The Man That Kept the Bridge

Thomas B. Worth American
Publisher Currier & Ives American

Not on view

Thomas Worth, among America’s prolific nineteenth-century illustrators, excelled at drawing trotting horses and comic subjects, many of which were made into lithographs published by Currier & Ives. In this humorous scene on a country road, a man sits in a horse-drawn carriage (shown from the back) that has stopped in the middle of a short, narrow wooden bridge. The man (who wears a black top hat and blue coat) has both arms raised, with both hands in white mitts; in his left hand, he holds a black, closed umbrella.

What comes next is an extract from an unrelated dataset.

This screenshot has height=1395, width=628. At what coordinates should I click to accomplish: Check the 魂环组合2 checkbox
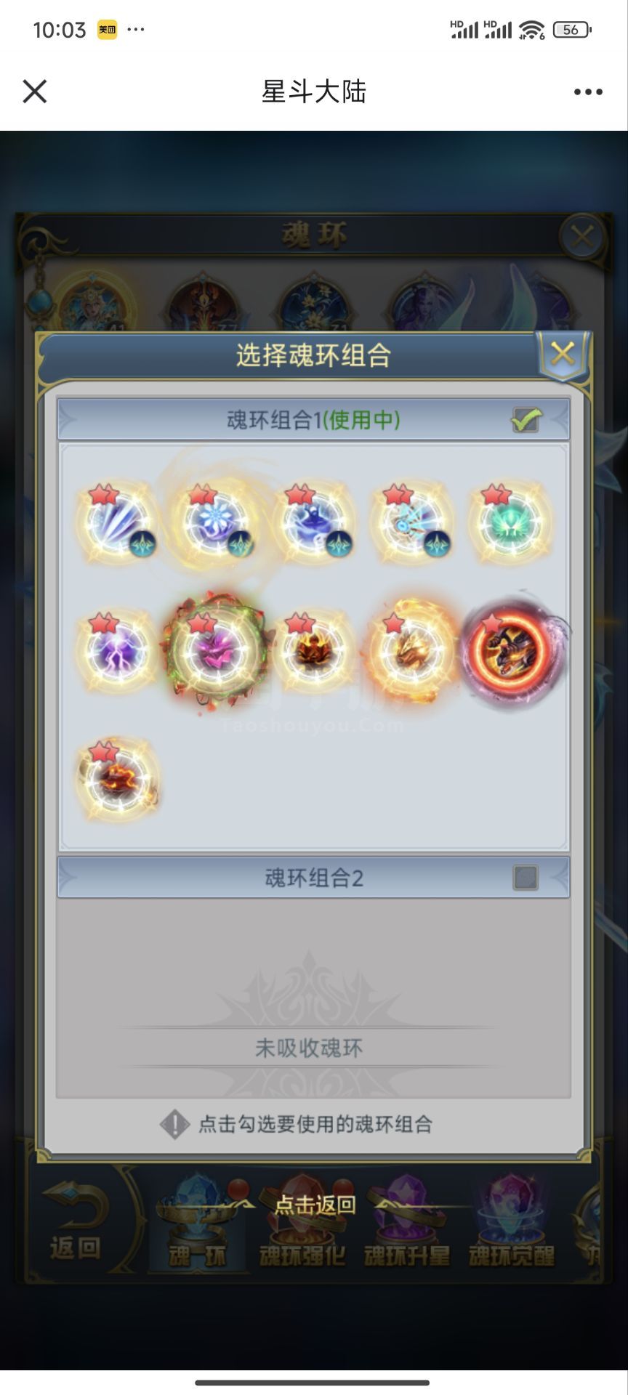526,878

In the background, racing in a swirl of dust, two horse-drawn wagons--flanking a lone-horesback rider-- head toward the bridge blocked by the carriage..

Nathaniel Currier (1813–1888), who established a successful New York-based lithography firm in 1835, produced thousands of hand-colored prints in various sizes that together create a vivid panorama of mid-to-late nineteenth century America. In 1857, James Merritt Ives (1824–1895), the accounting-savvy brother-in-law of Nathaniel's brother Charles, was made a business partner. People eagerly acquired Currier & Ives lithographs, such as those featuring spectacular American landscapes, rural and city views, hunting and fishing scenes, domestic life and numerous other subjects, as an inexpensive way to decorate their homes or business establishments.